In the present invention, the term “feeder cells” refers to cells that secrete nutrient factors contributing to maintaining the undifferentiated state of embryonic stem cells, and cause undifferentiated maintenance mechanisms mediated by cell contact. Signaling substances secreted from support cells contribute to the maintenance of undifferentiated embryonic stem cells or the regulation of differentiation initiation. Substances secreted from support cells include Wingless-type MMTV integration site family (Wnt), Bone Morphogenetic Proteins (BMPs), Transforming Growth Factor-beta (TGF-β), and extracellular matrix. The support cells according to the present invention may be embryonic fibroblasts. More preferably, the support cells according to the present invention may be selected from STO cells and MEF cells (mouse embryonic fibroblasts), but is not limited thereto. Most preferably, the support cells according to the present invention are STO cells.

In the present invention, the ratio of the total number of support cells to the total number of neurospheres in a constant culture environment is 1: 0.1 to 5, 1: 0.1 to 4.5, 1: 0.1 to 4, 1: 0.1 to 3.5, 1 : 0.1 to 3, 1: 0.1 to 2.5, 1: 0.1 to 2, 1: 0.2 to 5, 1: 0.2 to 4.5, 1: 0.2 to 4, 1: 0.2 to 3.5, 1: 0.2 to 3, 1: 0.2 to 2.5, or 1: 0.2 to 2, but is not limited thereto.
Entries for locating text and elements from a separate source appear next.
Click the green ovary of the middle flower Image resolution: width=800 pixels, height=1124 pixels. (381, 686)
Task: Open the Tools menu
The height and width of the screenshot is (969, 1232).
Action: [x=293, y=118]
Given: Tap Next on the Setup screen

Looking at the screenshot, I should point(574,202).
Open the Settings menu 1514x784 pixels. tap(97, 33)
In addition, in the method for converting a neurosphere to a germline stem cell according to the present invention, the neurosphere and the supporting cell may be cultured in a mixed state, and the neurosphere may be cultured at the top or the bottom of the supporting cell layer. have. Preferably, in the present invention, the neurospheres are cultured on support cells or a layer of support cells.
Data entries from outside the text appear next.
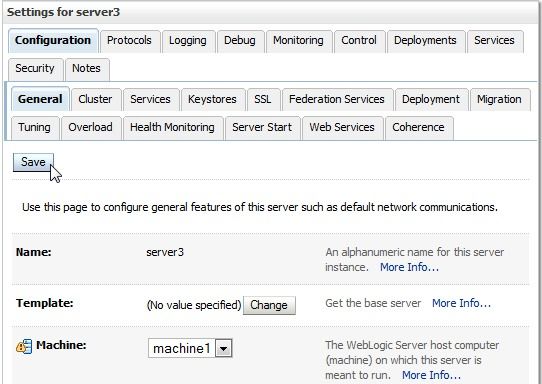
Task: Select the Monitoring tab
Action: point(298,40)
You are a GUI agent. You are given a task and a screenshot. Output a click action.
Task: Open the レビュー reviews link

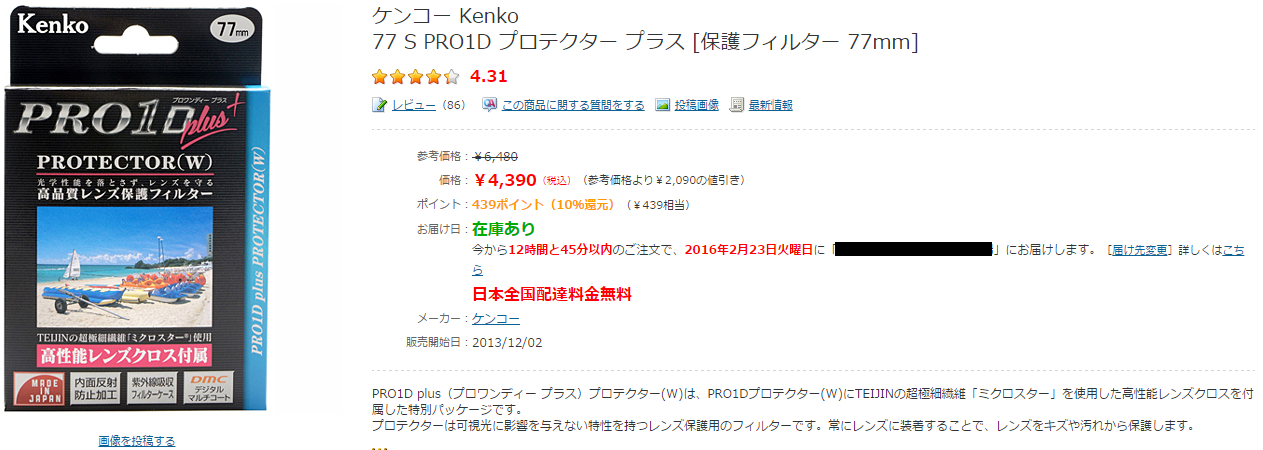click(x=413, y=105)
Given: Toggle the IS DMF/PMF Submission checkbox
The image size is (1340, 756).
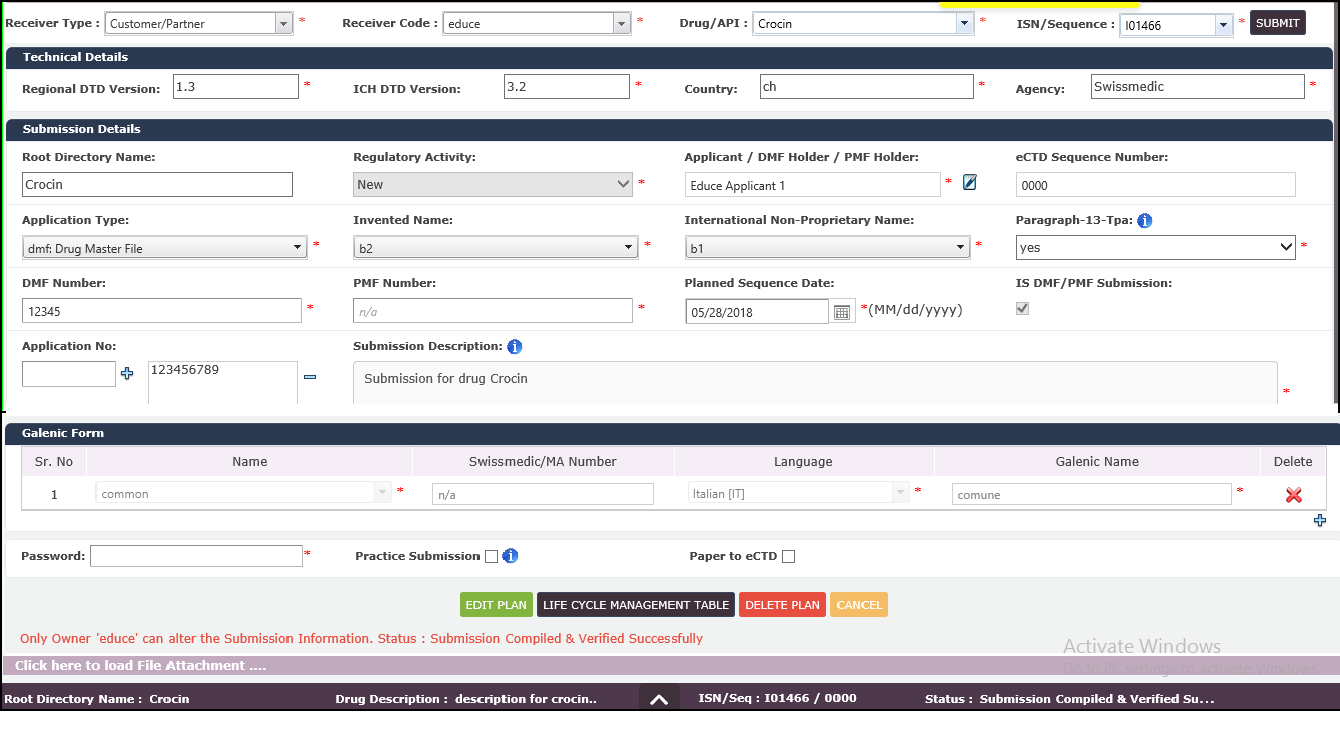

In the present invention, "growth factor" means a substance capable of stimulating cell proliferation and cell differentiation, etc., and generally belongs to a secreted protein or a steroid hormone. Growth factors act as signaling molecules between cells and promote cell proliferation. In the present invention, the specific type of the growth factor is not limited, but may preferably be a nerve cell growth factor or a fibroblast growth factor. More preferably, the growth factor according to the present invention is glial cell-derived neurotrophic factor (GDNF), GDNF family receptor alpha-1 (GFRα1), and basal fibroblast growth factor (basic fibroblast growth factor, bFGF) may be at least one selected from the group consisting of.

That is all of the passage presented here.